Christien Lokman over de toekomst van SEE
Het wemelt bij het HAN-programma Sustainable Energy & Environment (SEE) altijd van de plannen, ideeën en wensen. Christien Lokman, programmamanager SEE, kijkt terug en blikt vooruit. “Onze multidisciplinaire aanpak slaagt op een aantal punten al heel goed, zoals bij Wijkgerichte Energietransitie. Da
Christien Lokman is lector Biodiscovery en programmamanager Sustainable Energy & Environment (SEE). Er gebeurt veel bij SEE. Op het Industriepark Kleefse Waard (IPKW) werd het Waterstoflab geopend en er zijn plannen voor een Innovatielab. Ook is de master Circulaire Economie start gegaan. Lokman: “Er gebeurt inderdaad veel binnen SEE. Met de 3 programmalijnen Wijkgerichte Energietransitie, Waterstof en Mobiliteit en Biomassa voor Energie en Grondstoffen zijn we heel goed van start gegaan.”

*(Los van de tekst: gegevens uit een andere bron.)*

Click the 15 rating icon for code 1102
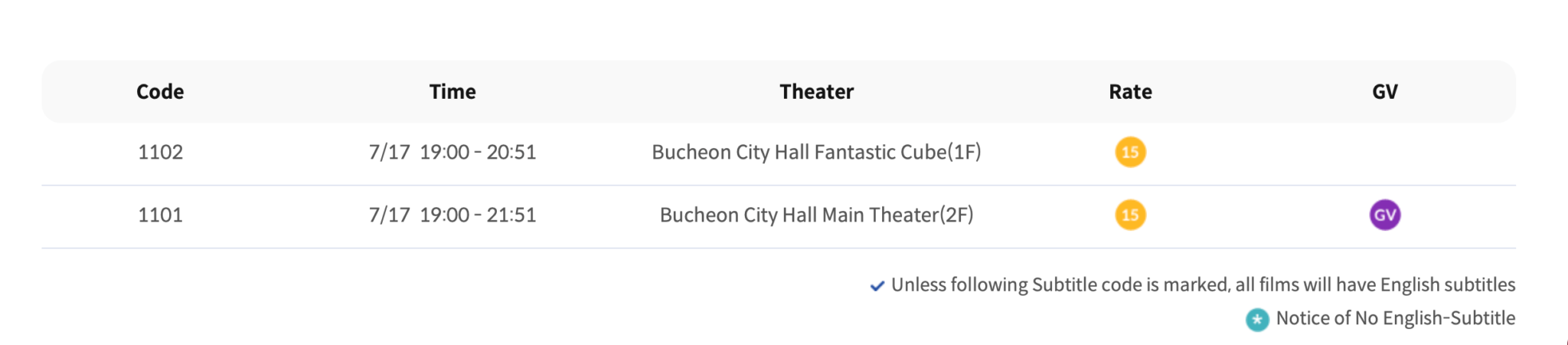 click(x=1130, y=152)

Multidisciplinair is binnen SEE een sleutelwoord. Hoe moeilijk is dat om voor elkaar te krijgen?
“Meerdere instituten bij elkaar brengen is altijd lastig. Toch maken we daarin grote slagen. Dat ziet de buitenwereld ook echt. We krijgen steeds meer financiering voor onze expertise en onderzoeken. Dat organisatorische deel vond ik het meest ingewikkeld. En dan moet je dat multidisciplinaire ook nog binnen je eigen onderwijs voor elkaar zien te krijgen. Dat lukt steeds beter. We structureren binnen de SEE heel goed. Daardoor creëren we tijd om nieuwe initiatieven te stimuleren. Daarnaast hebben we het team aardig uitgebreid. Met alle doelstellingen die we hebben, is het fijn als meer mensen verantwoordelijkheid hebben. Dan hoef ik ook niet meer alles zelf in de gaten te houden. Want het is het steeds meer een complexe spaghetti van allerlei zaken. De verbinding tussen alle partijen zal in de toekomst steviger worden.”

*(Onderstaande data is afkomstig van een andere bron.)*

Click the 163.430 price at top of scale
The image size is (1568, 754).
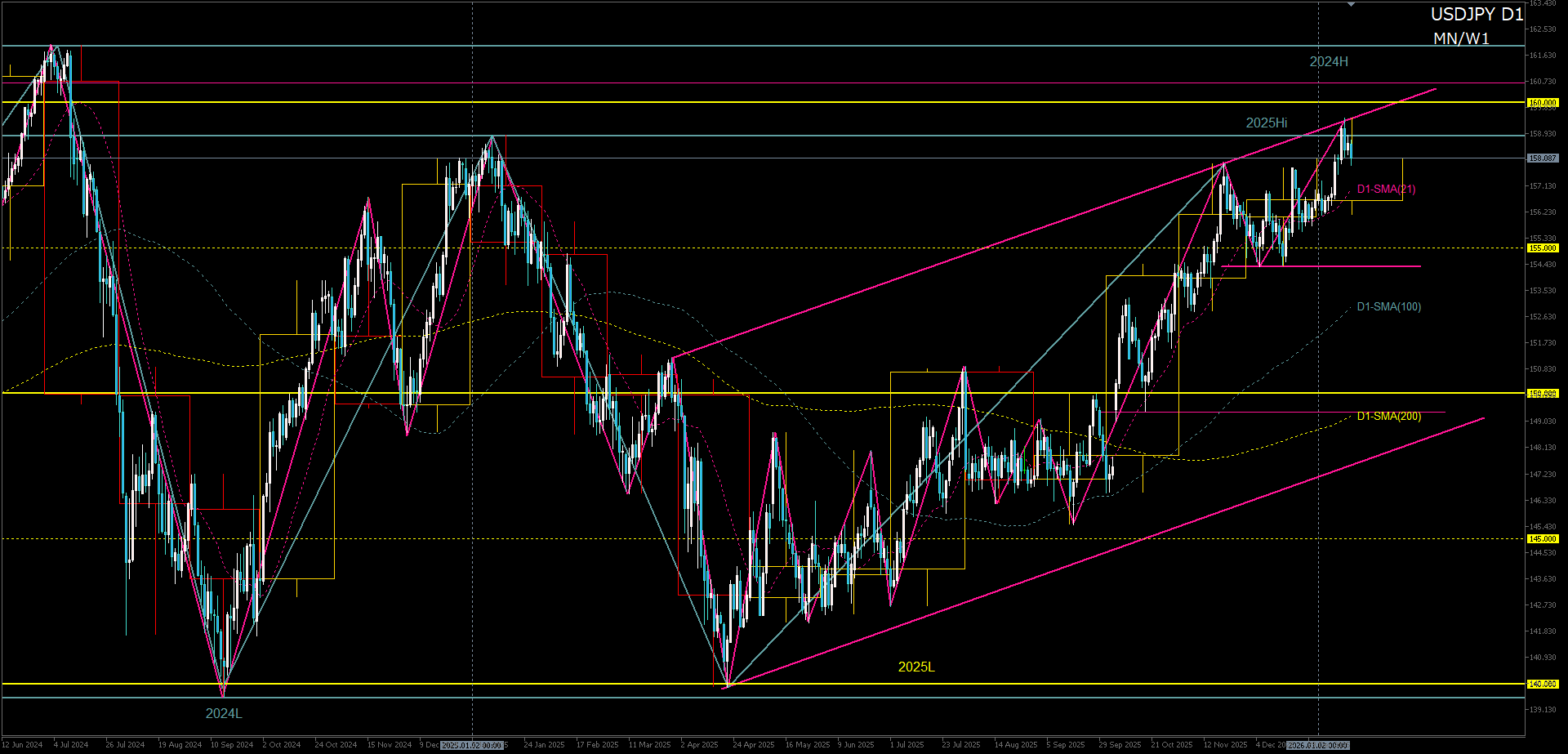point(1543,4)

En daardoor is multidisciplinaire samenwerking ook weer makkelijker?
“Ja. Een voorbeeld is het verbeteren van de warmtepomp. Deze moet stiller, kleiner en goedkoper. Daar zijn we hard mee bezig. Het is mooi als je met een goedkopere warmtepomp huizenbezitters over de streep kan trekken te investeren in duurzaamheid. Dat is in lijn met het programma Wijkgerichte Energietransitie. Voilà, de multidisciplinaire aanpak! Wat ik dan leuk vind, is dat docent-onderzoekers spontaan vragen of SEE meewerkt aan de landelijke subsidieaanvraag. Het loont om dit soort initiatieven te stimuleren omdat we veel financiering terugkrijgen voor een goedgekeurd project. Dan creëer je een sneeuwbaleffect: want dan kunnen wij weer kennis opbouwen en onze studenten daarin meenemen.”

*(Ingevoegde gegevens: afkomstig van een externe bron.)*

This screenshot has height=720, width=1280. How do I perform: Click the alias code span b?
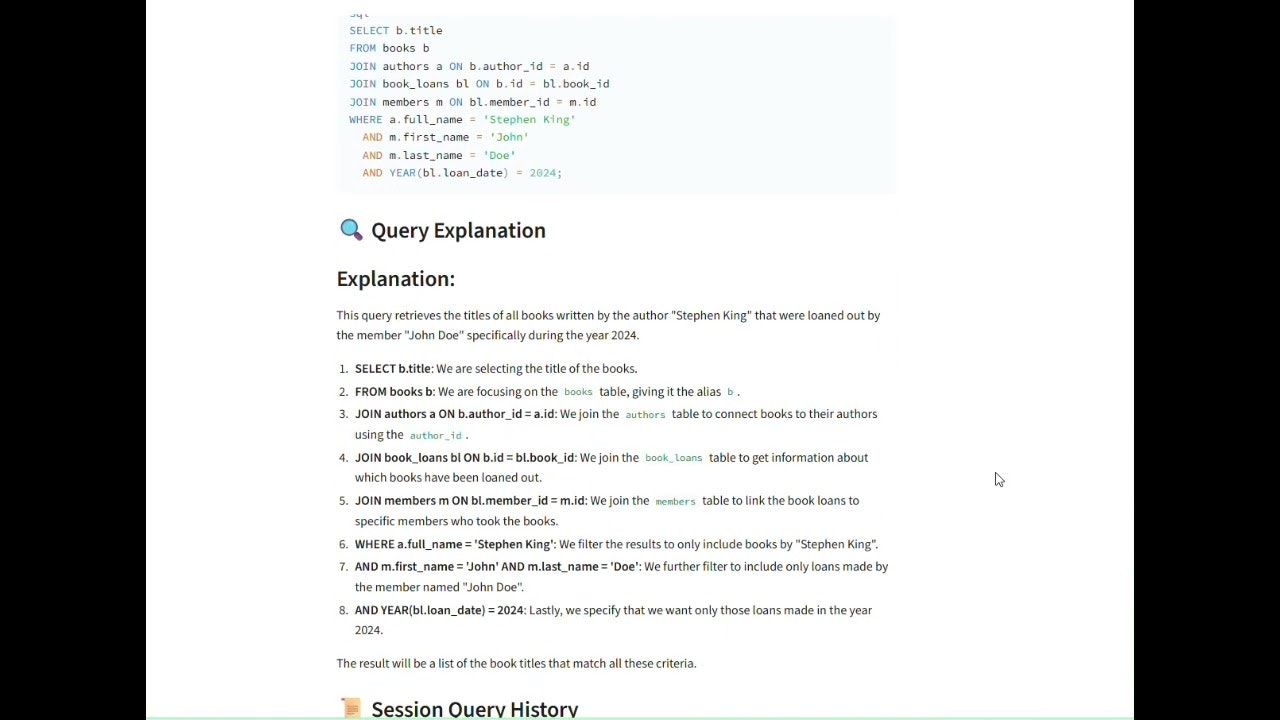pyautogui.click(x=729, y=392)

Dit is wat mij drijft: dat multidisciplinair werken aan energie- en klimaatvraagstukken vanuit onderzoek, onderwijs en ondernemers makkelijk en doodnormaal en is. Want dan kun je als SEE zeggen: we zijn écht geslaagd in wat we wilden doen.
De aanpak werkt dus goed?
“Dat zien we nu vooral bij Wijkgerichte Energietransitie. Daarin kunnen we echt laten zien hoe je het technologische met het sociale kunt verbinden. Ik denk dat we daar als HAN uniek in zijn: we denken bij zo’n project niet alleen aan het technologische, maar ook aan het sociaal-maatschappelijke en economische vraagstuk. We zitten bij zo’n project op het raakvlak van onze drie zwaartepunten. Dan ben je echt wel toekomstbestendig bezig. Zoals ook met de eerstejaarsmodule Slim, Schoon en Sociaal. Daarin komen de 3 zwaartepunten van de HAN, Smart Region, Health en SEE samen. Met de moduele creëren bij studenten hoe ze eigenlijk in de wereld staan. Daarbij is onze Green Office ook heel belangrijk: er worden steeds meer studenten betrokken bij allerlei bewustwordingsacties. Al heb ik het idee dat jongeren zich al heel erg bewust zijn dat het duurzamer moet.”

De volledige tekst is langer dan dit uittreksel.